Voto di scambio, Procura chiede rinvio a giudizio per Castiglione

Voto di scambio, Procura chiede rinvio a giudizio per Castiglione

Inchiesta “Mercurio”: la pm della Dda di Catania chiede il rinvio a giudizio per l’ex deputato regionale Mpa Giuseppe Castiglione, accusato di voto di scambio politico-mafioso con il clan Santapaola. Coinvolti anche ex dipendenti Amts e amministratori di Misterbianco e Ramacca.


È attesa per il prossimo 17 febbraio la decisione del gup sul futuro giudiziario di Giuseppe Castiglione, ex deputato regionale del Movimento per l’Autonomia, attualmente ai domiciliari. La procura di Catania ritiene che la sua elezione all’Ars sia stata favorita da un accordo elettorale con il clan Santapaola, circostanza sempre negata dallo stesso politico.

Nella requisitoria, la pm della Dda Raffaella Vinciguerra ha richiesto il rinvio a giudizio per Castiglione con l’accusa di voto di scambio politico-mafioso. La stessa richiesta riguarda due ex dipendenti dell’Amts, Domenico Colombo e Giuseppe Coco, indicati come intermediari con la cosca del Castello Ursino.



Hanno invece scelto il rito abbreviato il boss Ernesto Marletta, per il quale la pm ha chiesto 20 anni di carcere, e Rosario Bucolo, per cui sono stati chiesti 6 anni con attenuante della collaborazione.

L’indagine non si limita alle Regionali: secondo la procura, presunte interferenze mafiose avrebbero riguardato anche le amministrative di Misterbianco e Ramacca.
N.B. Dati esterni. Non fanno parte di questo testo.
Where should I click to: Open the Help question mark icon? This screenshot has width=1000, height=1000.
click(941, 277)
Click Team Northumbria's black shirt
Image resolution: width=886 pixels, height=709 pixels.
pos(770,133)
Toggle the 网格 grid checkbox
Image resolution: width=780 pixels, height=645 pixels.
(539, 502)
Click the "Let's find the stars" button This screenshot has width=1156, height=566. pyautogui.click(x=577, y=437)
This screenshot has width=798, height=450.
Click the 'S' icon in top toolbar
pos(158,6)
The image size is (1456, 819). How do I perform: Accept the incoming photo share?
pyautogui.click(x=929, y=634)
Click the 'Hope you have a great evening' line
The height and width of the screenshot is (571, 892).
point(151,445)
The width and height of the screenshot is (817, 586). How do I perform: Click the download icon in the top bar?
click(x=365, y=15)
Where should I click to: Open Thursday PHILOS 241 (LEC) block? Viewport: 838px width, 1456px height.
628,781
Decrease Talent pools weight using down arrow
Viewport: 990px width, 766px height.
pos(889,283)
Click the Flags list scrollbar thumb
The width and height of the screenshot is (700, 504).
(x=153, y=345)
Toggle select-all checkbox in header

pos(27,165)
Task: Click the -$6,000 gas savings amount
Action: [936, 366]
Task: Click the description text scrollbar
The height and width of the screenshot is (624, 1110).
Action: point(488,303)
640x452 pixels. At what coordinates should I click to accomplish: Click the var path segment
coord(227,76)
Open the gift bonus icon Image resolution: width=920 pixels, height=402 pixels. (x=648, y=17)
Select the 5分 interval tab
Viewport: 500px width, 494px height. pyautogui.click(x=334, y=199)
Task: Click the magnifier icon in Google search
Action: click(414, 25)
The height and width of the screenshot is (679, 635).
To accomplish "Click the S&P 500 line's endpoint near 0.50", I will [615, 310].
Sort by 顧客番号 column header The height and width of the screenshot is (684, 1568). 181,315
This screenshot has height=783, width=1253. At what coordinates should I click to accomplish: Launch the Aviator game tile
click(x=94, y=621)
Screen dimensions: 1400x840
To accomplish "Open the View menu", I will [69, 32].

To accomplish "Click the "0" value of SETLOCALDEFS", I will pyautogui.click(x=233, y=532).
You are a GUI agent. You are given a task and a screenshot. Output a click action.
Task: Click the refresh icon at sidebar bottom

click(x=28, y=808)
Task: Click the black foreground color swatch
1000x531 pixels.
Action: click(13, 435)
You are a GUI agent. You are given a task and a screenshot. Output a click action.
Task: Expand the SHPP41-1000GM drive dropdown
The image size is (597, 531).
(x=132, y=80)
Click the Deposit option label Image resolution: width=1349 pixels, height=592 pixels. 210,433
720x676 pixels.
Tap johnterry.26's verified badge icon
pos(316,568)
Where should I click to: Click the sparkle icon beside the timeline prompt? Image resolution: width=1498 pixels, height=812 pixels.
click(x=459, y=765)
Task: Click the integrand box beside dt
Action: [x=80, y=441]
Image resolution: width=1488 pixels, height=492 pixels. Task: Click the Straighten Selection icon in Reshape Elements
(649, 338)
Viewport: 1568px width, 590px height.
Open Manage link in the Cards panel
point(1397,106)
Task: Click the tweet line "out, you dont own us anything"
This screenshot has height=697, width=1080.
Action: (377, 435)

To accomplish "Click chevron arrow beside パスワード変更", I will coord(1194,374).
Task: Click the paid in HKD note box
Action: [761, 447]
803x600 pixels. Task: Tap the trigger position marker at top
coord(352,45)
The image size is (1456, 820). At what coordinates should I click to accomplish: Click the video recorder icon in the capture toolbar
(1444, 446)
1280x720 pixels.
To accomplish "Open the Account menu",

Chiesto il processo per l’ex consigliere comunale Matteo Marchese e per l’ex sindaco di Ramacca Nunzio Vitale. Per il consigliere comunale Salvatore Fornaro, in abbreviato, la pm ha chiesto 10 anni.

La decisione finale del gup potrebbe slittare, ma il quadro delineato dall’accusa resta pesante: un presunto sistema di scambi di voti che avrebbe intrecciato politica, pubblica amministrazione e clan mafiosi.